=== What is being asked ===
Output each entry exactly; skip nothing.

(Collected data entries)
"""

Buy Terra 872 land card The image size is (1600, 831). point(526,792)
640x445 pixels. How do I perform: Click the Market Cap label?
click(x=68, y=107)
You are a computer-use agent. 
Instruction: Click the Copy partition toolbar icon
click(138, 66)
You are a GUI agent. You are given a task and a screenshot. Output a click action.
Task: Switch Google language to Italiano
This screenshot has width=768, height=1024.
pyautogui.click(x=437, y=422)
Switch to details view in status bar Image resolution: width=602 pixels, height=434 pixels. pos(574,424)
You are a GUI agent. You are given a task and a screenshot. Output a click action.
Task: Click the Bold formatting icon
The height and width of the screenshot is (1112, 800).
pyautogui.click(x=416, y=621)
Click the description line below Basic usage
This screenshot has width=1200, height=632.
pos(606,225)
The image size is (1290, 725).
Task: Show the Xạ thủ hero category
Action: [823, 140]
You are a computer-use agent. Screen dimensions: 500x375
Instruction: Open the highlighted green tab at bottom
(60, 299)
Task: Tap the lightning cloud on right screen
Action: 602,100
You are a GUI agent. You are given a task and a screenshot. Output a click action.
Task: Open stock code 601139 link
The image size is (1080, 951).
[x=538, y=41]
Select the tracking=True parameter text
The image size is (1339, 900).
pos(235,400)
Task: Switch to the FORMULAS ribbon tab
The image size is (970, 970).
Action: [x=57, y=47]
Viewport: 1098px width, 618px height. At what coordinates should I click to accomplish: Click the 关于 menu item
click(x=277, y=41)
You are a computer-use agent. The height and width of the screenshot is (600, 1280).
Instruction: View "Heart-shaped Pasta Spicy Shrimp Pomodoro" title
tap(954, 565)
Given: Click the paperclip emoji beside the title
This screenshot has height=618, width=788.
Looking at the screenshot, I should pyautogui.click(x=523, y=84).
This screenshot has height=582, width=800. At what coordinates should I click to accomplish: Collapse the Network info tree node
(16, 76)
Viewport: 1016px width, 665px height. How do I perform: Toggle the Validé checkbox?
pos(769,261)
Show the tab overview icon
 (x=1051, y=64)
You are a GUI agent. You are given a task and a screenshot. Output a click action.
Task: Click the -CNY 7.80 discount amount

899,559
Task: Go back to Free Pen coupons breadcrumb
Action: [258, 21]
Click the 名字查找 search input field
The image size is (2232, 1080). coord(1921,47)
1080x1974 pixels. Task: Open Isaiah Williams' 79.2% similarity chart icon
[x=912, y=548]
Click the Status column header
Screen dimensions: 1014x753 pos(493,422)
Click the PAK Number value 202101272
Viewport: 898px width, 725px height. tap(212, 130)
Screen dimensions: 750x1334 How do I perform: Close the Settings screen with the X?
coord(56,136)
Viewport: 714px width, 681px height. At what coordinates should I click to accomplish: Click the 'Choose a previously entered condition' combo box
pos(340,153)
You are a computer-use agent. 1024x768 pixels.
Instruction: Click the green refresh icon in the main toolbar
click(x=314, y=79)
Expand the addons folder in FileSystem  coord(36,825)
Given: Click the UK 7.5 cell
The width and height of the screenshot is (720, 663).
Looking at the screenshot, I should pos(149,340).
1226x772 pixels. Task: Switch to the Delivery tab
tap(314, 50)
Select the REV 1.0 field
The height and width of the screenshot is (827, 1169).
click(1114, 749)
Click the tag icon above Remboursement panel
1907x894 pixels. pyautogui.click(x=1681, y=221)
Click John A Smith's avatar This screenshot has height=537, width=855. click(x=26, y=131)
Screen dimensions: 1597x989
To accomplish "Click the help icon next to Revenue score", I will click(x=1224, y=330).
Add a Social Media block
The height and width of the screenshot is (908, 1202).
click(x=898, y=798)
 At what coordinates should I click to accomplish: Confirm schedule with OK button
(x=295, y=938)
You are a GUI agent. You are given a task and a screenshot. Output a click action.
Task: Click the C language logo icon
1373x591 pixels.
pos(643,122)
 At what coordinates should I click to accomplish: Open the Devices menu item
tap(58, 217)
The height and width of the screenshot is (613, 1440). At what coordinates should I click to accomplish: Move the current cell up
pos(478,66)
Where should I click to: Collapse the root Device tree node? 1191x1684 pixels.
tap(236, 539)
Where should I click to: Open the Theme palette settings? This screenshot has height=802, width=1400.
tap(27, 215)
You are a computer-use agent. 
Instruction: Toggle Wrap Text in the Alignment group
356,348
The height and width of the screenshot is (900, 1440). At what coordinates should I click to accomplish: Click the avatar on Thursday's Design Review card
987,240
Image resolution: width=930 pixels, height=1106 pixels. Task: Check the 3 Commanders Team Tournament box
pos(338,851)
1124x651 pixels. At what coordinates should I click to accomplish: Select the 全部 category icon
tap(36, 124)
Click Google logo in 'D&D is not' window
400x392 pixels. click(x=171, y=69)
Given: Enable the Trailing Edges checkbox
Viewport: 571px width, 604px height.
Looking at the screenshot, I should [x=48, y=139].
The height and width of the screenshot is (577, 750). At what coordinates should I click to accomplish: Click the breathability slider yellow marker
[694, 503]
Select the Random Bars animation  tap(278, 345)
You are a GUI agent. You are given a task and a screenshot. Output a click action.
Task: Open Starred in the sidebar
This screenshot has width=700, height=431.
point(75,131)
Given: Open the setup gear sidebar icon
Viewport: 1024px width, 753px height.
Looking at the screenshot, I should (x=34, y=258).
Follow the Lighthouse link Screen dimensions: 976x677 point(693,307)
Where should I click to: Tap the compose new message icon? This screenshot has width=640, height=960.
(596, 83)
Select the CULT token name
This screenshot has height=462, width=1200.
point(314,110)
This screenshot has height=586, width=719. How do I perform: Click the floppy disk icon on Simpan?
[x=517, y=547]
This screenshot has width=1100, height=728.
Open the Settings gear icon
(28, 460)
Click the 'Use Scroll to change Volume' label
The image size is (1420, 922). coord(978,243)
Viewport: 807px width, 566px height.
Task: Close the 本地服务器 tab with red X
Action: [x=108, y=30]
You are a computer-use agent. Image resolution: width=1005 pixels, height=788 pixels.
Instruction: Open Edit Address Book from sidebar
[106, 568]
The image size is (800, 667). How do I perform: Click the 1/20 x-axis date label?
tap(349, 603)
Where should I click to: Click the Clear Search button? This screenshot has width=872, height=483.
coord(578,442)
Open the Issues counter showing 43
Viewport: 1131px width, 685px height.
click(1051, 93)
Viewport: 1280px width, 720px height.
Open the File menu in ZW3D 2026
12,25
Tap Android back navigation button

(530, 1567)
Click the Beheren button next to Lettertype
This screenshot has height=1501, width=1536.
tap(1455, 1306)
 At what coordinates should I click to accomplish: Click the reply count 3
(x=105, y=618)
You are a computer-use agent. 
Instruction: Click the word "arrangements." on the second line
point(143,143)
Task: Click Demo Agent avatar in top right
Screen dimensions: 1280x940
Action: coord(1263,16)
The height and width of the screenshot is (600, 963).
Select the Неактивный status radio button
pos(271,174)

"""

=== Written response ===
Buy Terra 872 land card The image size is (1600, 831). point(526,792)
640x445 pixels. How do I perform: Click the Market Cap label?
click(x=68, y=107)
You are a computer-use agent. 
Instruction: Click the Copy partition toolbar icon
click(138, 66)
You are a GUI agent. You are given a task and a screenshot. Output a click action.
Task: Switch Google language to Italiano
This screenshot has width=768, height=1024.
pyautogui.click(x=437, y=422)
Switch to details view in status bar Image resolution: width=602 pixels, height=434 pixels. pos(574,424)
You are a GUI agent. You are given a task and a screenshot. Output a click action.
Task: Click the Bold formatting icon
The height and width of the screenshot is (1112, 800).
pyautogui.click(x=416, y=621)
Click the description line below Basic usage
This screenshot has width=1200, height=632.
pos(606,225)
The image size is (1290, 725).
Task: Show the Xạ thủ hero category
Action: [823, 140]
You are a computer-use agent. Screen dimensions: 500x375
Instruction: Open the highlighted green tab at bottom
(60, 299)
Task: Tap the lightning cloud on right screen
Action: 602,100
You are a GUI agent. You are given a task and a screenshot. Output a click action.
Task: Open stock code 601139 link
The image size is (1080, 951).
[x=538, y=41]
Select the tracking=True parameter text
The image size is (1339, 900).
pos(235,400)
Task: Switch to the FORMULAS ribbon tab
The image size is (970, 970).
Action: [x=57, y=47]
Viewport: 1098px width, 618px height. At what coordinates should I click to accomplish: Click the 关于 menu item
click(x=277, y=41)
You are a computer-use agent. The height and width of the screenshot is (600, 1280).
Instruction: View "Heart-shaped Pasta Spicy Shrimp Pomodoro" title
tap(954, 565)
Given: Click the paperclip emoji beside the title
This screenshot has height=618, width=788.
Looking at the screenshot, I should pyautogui.click(x=523, y=84).
This screenshot has height=582, width=800. At what coordinates should I click to accomplish: Collapse the Network info tree node
(16, 76)
Viewport: 1016px width, 665px height. How do I perform: Toggle the Validé checkbox?
pos(769,261)
Show the tab overview icon
 (x=1051, y=64)
You are a GUI agent. You are given a task and a screenshot. Output a click action.
Task: Click the -CNY 7.80 discount amount

899,559
Task: Go back to Free Pen coupons breadcrumb
Action: [258, 21]
Click the 名字查找 search input field
The image size is (2232, 1080). coord(1921,47)
1080x1974 pixels. Task: Open Isaiah Williams' 79.2% similarity chart icon
[x=912, y=548]
Click the Status column header
Screen dimensions: 1014x753 pos(493,422)
Click the PAK Number value 202101272
Viewport: 898px width, 725px height. tap(212, 130)
Screen dimensions: 750x1334 How do I perform: Close the Settings screen with the X?
coord(56,136)
Viewport: 714px width, 681px height. At what coordinates should I click to accomplish: Click the 'Choose a previously entered condition' combo box
pos(340,153)
You are a computer-use agent. 1024x768 pixels.
Instruction: Click the green refresh icon in the main toolbar
click(x=314, y=79)
Expand the addons folder in FileSystem  coord(36,825)
Given: Click the UK 7.5 cell
The width and height of the screenshot is (720, 663).
Looking at the screenshot, I should pos(149,340).
1226x772 pixels. Task: Switch to the Delivery tab
tap(314, 50)
Select the REV 1.0 field
The height and width of the screenshot is (827, 1169).
click(1114, 749)
Click the tag icon above Remboursement panel
1907x894 pixels. pyautogui.click(x=1681, y=221)
Click John A Smith's avatar This screenshot has height=537, width=855. click(x=26, y=131)
Screen dimensions: 1597x989
To accomplish "Click the help icon next to Revenue score", I will click(x=1224, y=330).
Add a Social Media block
The height and width of the screenshot is (908, 1202).
click(x=898, y=798)
 At what coordinates should I click to accomplish: Confirm schedule with OK button
(x=295, y=938)
You are a GUI agent. You are given a task and a screenshot. Output a click action.
Task: Click the C language logo icon
1373x591 pixels.
pos(643,122)
 At what coordinates should I click to accomplish: Open the Devices menu item
tap(58, 217)
The height and width of the screenshot is (613, 1440). At what coordinates should I click to accomplish: Move the current cell up
pos(478,66)
Where should I click to: Collapse the root Device tree node? 1191x1684 pixels.
tap(236, 539)
Where should I click to: Open the Theme palette settings? This screenshot has height=802, width=1400.
tap(27, 215)
You are a computer-use agent. 
Instruction: Toggle Wrap Text in the Alignment group
356,348
The height and width of the screenshot is (900, 1440). At what coordinates should I click to accomplish: Click the avatar on Thursday's Design Review card
987,240
Image resolution: width=930 pixels, height=1106 pixels. Task: Check the 3 Commanders Team Tournament box
pos(338,851)
1124x651 pixels. At what coordinates should I click to accomplish: Select the 全部 category icon
tap(36, 124)
Click Google logo in 'D&D is not' window
400x392 pixels. click(x=171, y=69)
Given: Enable the Trailing Edges checkbox
Viewport: 571px width, 604px height.
Looking at the screenshot, I should [x=48, y=139].
The height and width of the screenshot is (577, 750). At what coordinates should I click to accomplish: Click the breathability slider yellow marker
[694, 503]
Select the Random Bars animation  tap(278, 345)
You are a GUI agent. You are given a task and a screenshot. Output a click action.
Task: Open Starred in the sidebar
This screenshot has width=700, height=431.
point(75,131)
Given: Open the setup gear sidebar icon
Viewport: 1024px width, 753px height.
Looking at the screenshot, I should (x=34, y=258).
Follow the Lighthouse link Screen dimensions: 976x677 point(693,307)
Where should I click to: Tap the compose new message icon? This screenshot has width=640, height=960.
(596, 83)
Select the CULT token name
This screenshot has height=462, width=1200.
point(314,110)
This screenshot has height=586, width=719. How do I perform: Click the floppy disk icon on Simpan?
[x=517, y=547]
This screenshot has width=1100, height=728.
Open the Settings gear icon
(28, 460)
Click the 'Use Scroll to change Volume' label
The image size is (1420, 922). coord(978,243)
Viewport: 807px width, 566px height.
Task: Close the 本地服务器 tab with red X
Action: [x=108, y=30]
You are a computer-use agent. Image resolution: width=1005 pixels, height=788 pixels.
Instruction: Open Edit Address Book from sidebar
[106, 568]
The image size is (800, 667). How do I perform: Click the 1/20 x-axis date label?
tap(349, 603)
Where should I click to: Click the Clear Search button? This screenshot has width=872, height=483.
coord(578,442)
Open the Issues counter showing 43
Viewport: 1131px width, 685px height.
click(1051, 93)
Viewport: 1280px width, 720px height.
Open the File menu in ZW3D 2026
12,25
Tap Android back navigation button

(530, 1567)
Click the Beheren button next to Lettertype
This screenshot has height=1501, width=1536.
tap(1455, 1306)
 At what coordinates should I click to accomplish: Click the reply count 3
(x=105, y=618)
You are a computer-use agent. 
Instruction: Click the word "arrangements." on the second line
point(143,143)
Task: Click Demo Agent avatar in top right
Screen dimensions: 1280x940
Action: coord(1263,16)
The height and width of the screenshot is (600, 963).
Select the Неактивный status radio button
pos(271,174)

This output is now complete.